Adaptation is one of the movies you’ll watch once, get to the end and then wonder what it was that you watched. Similar to Singing in the Rain, this film discusses the film industry in a somewhat critical way throughout the story. Adaptation however, focuses more specifically on the difficulty of screenwriting. It seems to be a satire about screenwriters themselves, discussing the search for a muse, the incredible depression that overcomes an author without vision, and the personal revolution and elation that happens when the big idea occurs.
When this film concludes, you’ll ask “What was the message there, was there one?” because is a remarkably confusing story line that seems to contain satires within satires. Overall it seems to say that screenwriters are narcissistic, sad, and uninspired. There are so many emotional levels to this movie, and each emotion is featured in a light that is far different than other films. With this film, love is dark, awkward, sometimes dirty, and yet romantic. Happiness is passionate, lost, confused, and yet lonely.
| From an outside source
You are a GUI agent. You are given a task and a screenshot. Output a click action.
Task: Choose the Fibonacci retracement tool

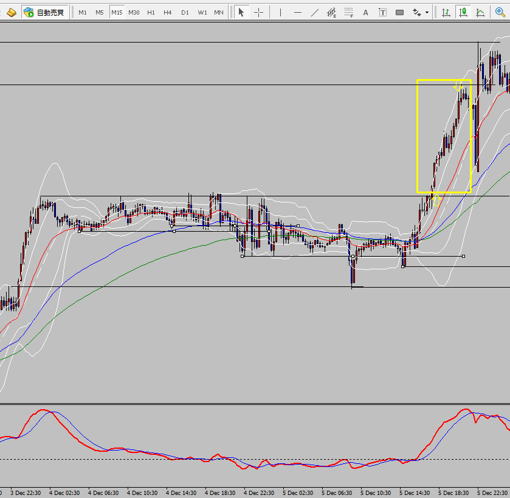click(x=349, y=12)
This film is a strange partnership of fiction and non-fiction, and it teeters between a humorous tonality and a morose one.
The camera is never a prop or theme in this film as it is in other films that we’ve seen, but there is certainly a level of self-reflection that implies a sort of metafiction, or implies a movie within a movie within a movie. Adaptation never breaks down the fourth wall, although it seems like it might, and it constantly lends itself to a level and self-analysis. There are so many references to the movie industry itself, and to the process of screenwriting, and it seems that throughout the film the main character is writing the story of Adaptation, but you don’t realize that until the end or perhaps not until the third time you’ve seen it.
This film has a remarkably scattered story line, but there are two main characters that are involved throughout the film. The main character is a self-loathing screenplay writer who has a twin brother that may or may not be fictional, it’s always feels like his twin could be figment of his imagination. Another main character is a journalist who seeks happiness but cannot find it, she seeks love through a story that she covers for her job and throughout her reporting process the story becomes her life.
The movie ends with the journalist referencing her life prior to meeting the subject of her story and wishing for that life to come back to her. The other character is finally able to finish his book but he remains remarkably depressed. The final scene ends with the main character telling a woman that he loves her and then narrating what he believes will be the perfect end to his book, which is describing what happens in that instant of love. That narration is also a reflection on the movie where his mentor told him to never do a voice-over.